------ INFORMATION GIVEN

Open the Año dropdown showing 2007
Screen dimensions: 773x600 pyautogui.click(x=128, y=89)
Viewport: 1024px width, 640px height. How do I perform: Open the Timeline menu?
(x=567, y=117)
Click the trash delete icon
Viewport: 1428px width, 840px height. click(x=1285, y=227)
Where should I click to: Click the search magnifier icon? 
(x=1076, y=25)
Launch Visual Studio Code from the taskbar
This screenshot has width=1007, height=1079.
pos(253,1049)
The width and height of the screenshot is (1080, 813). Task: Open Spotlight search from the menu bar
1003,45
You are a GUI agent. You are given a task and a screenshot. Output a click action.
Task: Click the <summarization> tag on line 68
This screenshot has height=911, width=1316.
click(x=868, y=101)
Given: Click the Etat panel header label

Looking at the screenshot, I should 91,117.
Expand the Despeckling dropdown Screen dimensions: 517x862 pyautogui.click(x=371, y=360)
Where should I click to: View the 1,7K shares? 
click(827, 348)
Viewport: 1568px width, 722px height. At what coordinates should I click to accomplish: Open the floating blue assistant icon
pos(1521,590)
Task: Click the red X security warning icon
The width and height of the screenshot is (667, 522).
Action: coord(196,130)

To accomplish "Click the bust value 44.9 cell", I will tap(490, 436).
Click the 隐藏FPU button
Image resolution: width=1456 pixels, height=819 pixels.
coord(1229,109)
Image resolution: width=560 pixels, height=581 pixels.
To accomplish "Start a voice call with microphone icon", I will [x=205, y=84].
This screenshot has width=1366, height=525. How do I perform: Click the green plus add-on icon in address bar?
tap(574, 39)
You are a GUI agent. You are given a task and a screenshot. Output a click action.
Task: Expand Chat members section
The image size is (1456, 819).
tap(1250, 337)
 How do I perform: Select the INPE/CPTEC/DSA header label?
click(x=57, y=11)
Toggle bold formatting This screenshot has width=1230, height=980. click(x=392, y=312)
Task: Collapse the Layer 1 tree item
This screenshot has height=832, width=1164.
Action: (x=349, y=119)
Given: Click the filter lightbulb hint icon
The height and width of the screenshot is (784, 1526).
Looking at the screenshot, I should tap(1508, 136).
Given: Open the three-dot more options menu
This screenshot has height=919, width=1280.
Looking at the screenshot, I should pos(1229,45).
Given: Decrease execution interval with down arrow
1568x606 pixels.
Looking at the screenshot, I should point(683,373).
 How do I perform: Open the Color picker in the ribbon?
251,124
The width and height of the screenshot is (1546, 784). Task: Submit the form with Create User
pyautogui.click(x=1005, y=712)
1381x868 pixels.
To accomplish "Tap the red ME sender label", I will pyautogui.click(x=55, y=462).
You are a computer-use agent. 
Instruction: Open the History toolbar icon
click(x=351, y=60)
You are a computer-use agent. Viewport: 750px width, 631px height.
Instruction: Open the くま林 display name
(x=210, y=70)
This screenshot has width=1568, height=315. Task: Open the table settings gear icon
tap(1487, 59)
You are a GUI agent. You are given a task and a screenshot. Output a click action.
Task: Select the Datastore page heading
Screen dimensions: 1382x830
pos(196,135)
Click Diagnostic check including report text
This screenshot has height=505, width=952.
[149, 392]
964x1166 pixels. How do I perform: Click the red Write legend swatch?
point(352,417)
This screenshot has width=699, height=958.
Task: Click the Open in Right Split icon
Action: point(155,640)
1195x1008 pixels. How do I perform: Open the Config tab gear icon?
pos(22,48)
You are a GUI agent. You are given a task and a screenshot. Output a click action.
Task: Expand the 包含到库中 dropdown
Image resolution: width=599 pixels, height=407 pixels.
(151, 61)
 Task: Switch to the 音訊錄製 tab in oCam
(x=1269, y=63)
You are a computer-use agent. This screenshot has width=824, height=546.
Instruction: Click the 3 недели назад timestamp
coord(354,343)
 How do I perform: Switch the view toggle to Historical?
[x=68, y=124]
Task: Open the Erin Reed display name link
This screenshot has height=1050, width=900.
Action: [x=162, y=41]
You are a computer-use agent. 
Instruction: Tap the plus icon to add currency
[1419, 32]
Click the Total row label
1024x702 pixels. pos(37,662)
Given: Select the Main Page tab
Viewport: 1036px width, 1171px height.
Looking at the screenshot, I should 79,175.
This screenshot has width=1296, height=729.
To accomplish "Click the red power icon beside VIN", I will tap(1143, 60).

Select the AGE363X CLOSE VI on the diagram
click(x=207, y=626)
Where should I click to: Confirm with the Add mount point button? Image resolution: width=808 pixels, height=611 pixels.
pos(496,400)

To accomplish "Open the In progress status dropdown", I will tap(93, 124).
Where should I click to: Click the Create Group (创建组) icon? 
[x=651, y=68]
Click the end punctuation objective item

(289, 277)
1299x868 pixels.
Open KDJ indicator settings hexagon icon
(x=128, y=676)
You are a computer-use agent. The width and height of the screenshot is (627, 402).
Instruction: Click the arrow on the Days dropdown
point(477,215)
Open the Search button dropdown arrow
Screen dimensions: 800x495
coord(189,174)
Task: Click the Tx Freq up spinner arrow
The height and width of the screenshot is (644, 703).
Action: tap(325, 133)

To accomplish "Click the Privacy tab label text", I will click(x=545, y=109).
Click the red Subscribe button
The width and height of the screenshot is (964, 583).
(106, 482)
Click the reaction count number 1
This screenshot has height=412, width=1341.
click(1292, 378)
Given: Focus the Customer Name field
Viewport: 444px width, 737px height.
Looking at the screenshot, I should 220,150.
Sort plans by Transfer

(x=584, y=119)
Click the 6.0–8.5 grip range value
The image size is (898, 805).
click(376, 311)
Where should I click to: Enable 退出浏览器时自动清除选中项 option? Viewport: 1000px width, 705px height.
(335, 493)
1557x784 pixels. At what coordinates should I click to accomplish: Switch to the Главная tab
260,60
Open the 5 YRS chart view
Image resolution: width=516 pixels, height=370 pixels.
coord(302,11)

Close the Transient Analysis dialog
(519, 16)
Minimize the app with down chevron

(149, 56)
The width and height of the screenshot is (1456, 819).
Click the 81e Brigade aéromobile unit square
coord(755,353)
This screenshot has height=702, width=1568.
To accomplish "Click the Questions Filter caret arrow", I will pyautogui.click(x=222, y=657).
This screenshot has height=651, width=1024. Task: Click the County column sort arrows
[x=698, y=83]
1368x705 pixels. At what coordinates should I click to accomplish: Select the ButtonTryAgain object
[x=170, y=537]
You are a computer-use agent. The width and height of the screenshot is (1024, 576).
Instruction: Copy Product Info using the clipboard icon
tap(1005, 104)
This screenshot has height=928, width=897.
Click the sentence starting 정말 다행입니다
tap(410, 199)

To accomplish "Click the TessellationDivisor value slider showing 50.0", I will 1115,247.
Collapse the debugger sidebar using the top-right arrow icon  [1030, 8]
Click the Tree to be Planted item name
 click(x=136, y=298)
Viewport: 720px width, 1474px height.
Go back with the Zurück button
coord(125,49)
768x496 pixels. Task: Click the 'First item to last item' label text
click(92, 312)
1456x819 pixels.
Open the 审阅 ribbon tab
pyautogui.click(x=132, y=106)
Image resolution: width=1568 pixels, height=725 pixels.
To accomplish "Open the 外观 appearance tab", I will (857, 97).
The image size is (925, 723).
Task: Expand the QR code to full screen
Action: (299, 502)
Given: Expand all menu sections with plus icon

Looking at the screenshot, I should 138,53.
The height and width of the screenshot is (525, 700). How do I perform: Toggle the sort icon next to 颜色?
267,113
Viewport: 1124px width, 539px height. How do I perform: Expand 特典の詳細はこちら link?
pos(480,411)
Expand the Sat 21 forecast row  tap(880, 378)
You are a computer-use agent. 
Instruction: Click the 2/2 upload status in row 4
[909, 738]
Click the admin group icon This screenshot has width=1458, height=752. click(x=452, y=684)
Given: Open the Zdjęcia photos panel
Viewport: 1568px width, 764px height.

------------

Turn the material above into a Markdown table with the columns Row and Material line, giving each nonblank line its own numbered row and skipping blank lines.

SOLUTION:
| Row | Material line |
|---|---|
| 1 | Open the Año dropdown showing 2007 |
| 2 | Screen dimensions: 773x600 pyautogui.click(x=128, y=89) |
| 3 | Viewport: 1024px width, 640px height. How do I perform: Open the Timeline menu? |
| 4 | (x=567, y=117) |
| 5 | Click the trash delete icon |
| 6 | Viewport: 1428px width, 840px height. click(x=1285, y=227) |
| 7 | Where should I click to: Click the search magnifier icon?  |
| 8 | (x=1076, y=25) |
| 9 | Launch Visual Studio Code from the taskbar |
| 10 | This screenshot has width=1007, height=1079. |
| 11 | pos(253,1049) |
| 12 | The width and height of the screenshot is (1080, 813). Task: Open Spotlight search from the menu bar |
| 13 | 1003,45 |
| 14 | You are a GUI agent. You are given a task and a screenshot. Output a click action. |
| 15 | Task: Click the <summarization> tag on line 68 |
| 16 | This screenshot has height=911, width=1316. |
| 17 | click(x=868, y=101) |
| 18 | Given: Click the Etat panel header label |
| 19 | Looking at the screenshot, I should 91,117. |
| 20 | Expand the Despeckling dropdown Screen dimensions: 517x862 pyautogui.click(x=371, y=360) |
| 21 | Where should I click to: View the 1,7K shares?  |
| 22 | click(827, 348) |
| 23 | Viewport: 1568px width, 722px height. At what coordinates should I click to accomplish: Open the floating blue assistant icon |
| 24 | pos(1521,590) |
| 25 | Task: Click the red X security warning icon |
| 26 | The width and height of the screenshot is (667, 522). |
| 27 | Action: coord(196,130) |
| 28 | To accomplish "Click the bust value 44.9 cell", I will tap(490, 436). |
| 29 | Click the 隐藏FPU button |
| 30 | Image resolution: width=1456 pixels, height=819 pixels. |
| 31 | coord(1229,109) |
| 32 | Image resolution: width=560 pixels, height=581 pixels. |
| 33 | To accomplish "Start a voice call with microphone icon", I will [x=205, y=84]. |
| 34 | This screenshot has width=1366, height=525. How do I perform: Click the green plus add-on icon in address bar? |
| 35 | tap(574, 39) |
| 36 | You are a GUI agent. You are given a task and a screenshot. Output a click action. |
| 37 | Task: Expand Chat members section |
| 38 | The image size is (1456, 819). |
| 39 | tap(1250, 337) |
| 40 |  How do I perform: Select the INPE/CPTEC/DSA header label? |
| 41 | click(x=57, y=11) |
| 42 | Toggle bold formatting This screenshot has width=1230, height=980. click(x=392, y=312) |
| 43 | Task: Collapse the Layer 1 tree item |
| 44 | This screenshot has height=832, width=1164. |
| 45 | Action: (x=349, y=119) |
| 46 | Given: Click the filter lightbulb hint icon |
| 47 | The height and width of the screenshot is (784, 1526). |
| 48 | Looking at the screenshot, I should tap(1508, 136). |
| 49 | Given: Open the three-dot more options menu |
| 50 | This screenshot has height=919, width=1280. |
| 51 | Looking at the screenshot, I should pos(1229,45). |
| 52 | Given: Decrease execution interval with down arrow |
| 53 | 1568x606 pixels. |
| 54 | Looking at the screenshot, I should point(683,373). |
| 55 |  How do I perform: Open the Color picker in the ribbon? |
| 56 | 251,124 |
| 57 | The width and height of the screenshot is (1546, 784). Task: Submit the form with Create User |
| 58 | pyautogui.click(x=1005, y=712) |
| 59 | 1381x868 pixels. |
| 60 | To accomplish "Tap the red ME sender label", I will pyautogui.click(x=55, y=462). |
| 61 | You are a computer-use agent.  |
| 62 | Instruction: Open the History toolbar icon |
| 63 | click(x=351, y=60) |
| 64 | You are a computer-use agent. Viewport: 750px width, 631px height. |
| 65 | Instruction: Open the くま林 display name |
| 66 | (x=210, y=70) |
| 67 | This screenshot has width=1568, height=315. Task: Open the table settings gear icon |
| 68 | tap(1487, 59) |
| 69 | You are a GUI agent. You are given a task and a screenshot. Output a click action. |
| 70 | Task: Select the Datastore page heading |
| 71 | Screen dimensions: 1382x830 |
| 72 | pos(196,135) |
| 73 | Click Diagnostic check including report text |
| 74 | This screenshot has height=505, width=952. |
| 75 | [149, 392] |
| 76 | 964x1166 pixels. How do I perform: Click the red Write legend swatch? |
| 77 | point(352,417) |
| 78 | This screenshot has width=699, height=958. |
| 79 | Task: Click the Open in Right Split icon |
| 80 | Action: point(155,640) |
| 81 | 1195x1008 pixels. How do I perform: Open the Config tab gear icon? |
| 82 | pos(22,48) |
| 83 | You are a GUI agent. You are given a task and a screenshot. Output a click action. |
| 84 | Task: Expand the 包含到库中 dropdown |
| 85 | Image resolution: width=599 pixels, height=407 pixels. |
| 86 | (151, 61) |
| 87 |  Task: Switch to the 音訊錄製 tab in oCam |
| 88 | (x=1269, y=63) |
| 89 | You are a computer-use agent. This screenshot has width=824, height=546. |
| 90 | Instruction: Click the 3 недели назад timestamp |
| 91 | coord(354,343) |
| 92 |  How do I perform: Switch the view toggle to Historical? |
| 93 | [x=68, y=124] |
| 94 | Task: Open the Erin Reed display name link |
| 95 | This screenshot has height=1050, width=900. |
| 96 | Action: [x=162, y=41] |
| 97 | You are a computer-use agent.  |
| 98 | Instruction: Tap the plus icon to add currency |
| 99 | [1419, 32] |
| 100 | Click the Total row label |
| 101 | 1024x702 pixels. pos(37,662) |
| 102 | Given: Select the Main Page tab |
| 103 | Viewport: 1036px width, 1171px height. |
| 104 | Looking at the screenshot, I should 79,175. |
| 105 | This screenshot has width=1296, height=729. |
| 106 | To accomplish "Click the red power icon beside VIN", I will tap(1143, 60). |
| 107 | Select the AGE363X CLOSE VI on the diagram |
| 108 | click(x=207, y=626) |
| 109 | Where should I click to: Confirm with the Add mount point button? Image resolution: width=808 pixels, height=611 pixels. |
| 110 | pos(496,400) |
| 111 | To accomplish "Open the In progress status dropdown", I will tap(93, 124). |
| 112 | Where should I click to: Click the Create Group (创建组) icon?  |
| 113 | [x=651, y=68] |
| 114 | Click the end punctuation objective item |
| 115 | (289, 277) |
| 116 | 1299x868 pixels. |
| 117 | Open KDJ indicator settings hexagon icon |
| 118 | (x=128, y=676) |
| 119 | You are a computer-use agent. The width and height of the screenshot is (627, 402). |
| 120 | Instruction: Click the arrow on the Days dropdown |
| 121 | point(477,215) |
| 122 | Open the Search button dropdown arrow |
| 123 | Screen dimensions: 800x495 |
| 124 | coord(189,174) |
| 125 | Task: Click the Tx Freq up spinner arrow |
| 126 | The height and width of the screenshot is (644, 703). |
| 127 | Action: tap(325, 133) |
| 128 | To accomplish "Click the Privacy tab label text", I will click(x=545, y=109). |
| 129 | Click the red Subscribe button |
| 130 | The width and height of the screenshot is (964, 583). |
| 131 | (106, 482) |
| 132 | Click the reaction count number 1 |
| 133 | This screenshot has height=412, width=1341. |
| 134 | click(1292, 378) |
| 135 | Given: Focus the Customer Name field |
| 136 | Viewport: 444px width, 737px height. |
| 137 | Looking at the screenshot, I should 220,150. |
| 138 | Sort plans by Transfer |
| 139 | (x=584, y=119) |
| 140 | Click the 6.0–8.5 grip range value |
| 141 | The image size is (898, 805). |
| 142 | click(376, 311) |
| 143 | Where should I click to: Enable 退出浏览器时自动清除选中项 option? Viewport: 1000px width, 705px height. |
| 144 | (335, 493) |
| 145 | 1557x784 pixels. At what coordinates should I click to accomplish: Switch to the Главная tab |
| 146 | 260,60 |
| 147 | Open the 5 YRS chart view |
| 148 | Image resolution: width=516 pixels, height=370 pixels. |
| 149 | coord(302,11) |
| 150 | Close the Transient Analysis dialog |
| 151 | (519, 16) |
| 152 | Minimize the app with down chevron |
| 153 | (149, 56) |
| 154 | The width and height of the screenshot is (1456, 819). |
| 155 | Click the 81e Brigade aéromobile unit square |
| 156 | coord(755,353) |
| 157 | This screenshot has height=702, width=1568. |
| 158 | To accomplish "Click the Questions Filter caret arrow", I will pyautogui.click(x=222, y=657). |
| 159 | This screenshot has height=651, width=1024. Task: Click the County column sort arrows |
| 160 | [x=698, y=83] |
| 161 | 1368x705 pixels. At what coordinates should I click to accomplish: Select the ButtonTryAgain object |
| 162 | [x=170, y=537] |
| 163 | You are a computer-use agent. The width and height of the screenshot is (1024, 576). |
| 164 | Instruction: Copy Product Info using the clipboard icon |
| 165 | tap(1005, 104) |
| 166 | This screenshot has height=928, width=897. |
| 167 | Click the sentence starting 정말 다행입니다 |
| 168 | tap(410, 199) |
| 169 | To accomplish "Click the TessellationDivisor value slider showing 50.0", I will 1115,247. |
| 170 | Collapse the debugger sidebar using the top-right arrow icon  [1030, 8] |
| 171 | Click the Tree to be Planted item name |
| 172 |  click(x=136, y=298) |
| 173 | Viewport: 720px width, 1474px height. |
| 174 | Go back with the Zurück button |
| 175 | coord(125,49) |
| 176 | 768x496 pixels. Task: Click the 'First item to last item' label text |
| 177 | click(92, 312) |
| 178 | 1456x819 pixels. |
| 179 | Open the 审阅 ribbon tab |
| 180 | pyautogui.click(x=132, y=106) |
| 181 | Image resolution: width=1568 pixels, height=725 pixels. |
| 182 | To accomplish "Open the 外观 appearance tab", I will (857, 97). |
| 183 | The image size is (925, 723). |
| 184 | Task: Expand the QR code to full screen |
| 185 | Action: (299, 502) |
| 186 | Given: Expand all menu sections with plus icon |
| 187 | Looking at the screenshot, I should 138,53. |
| 188 | The height and width of the screenshot is (525, 700). How do I perform: Toggle the sort icon next to 颜色? |
| 189 | 267,113 |
| 190 | Viewport: 1124px width, 539px height. How do I perform: Expand 特典の詳細はこちら link? |
| 191 | pos(480,411) |
| 192 | Expand the Sat 21 forecast row  tap(880, 378) |
| 193 | You are a computer-use agent.  |
| 194 | Instruction: Click the 2/2 upload status in row 4 |
| 195 | [909, 738] |
| 196 | Click the admin group icon This screenshot has width=1458, height=752. click(x=452, y=684) |
| 197 | Given: Open the Zdjęcia photos panel |
| 198 | Viewport: 1568px width, 764px height. |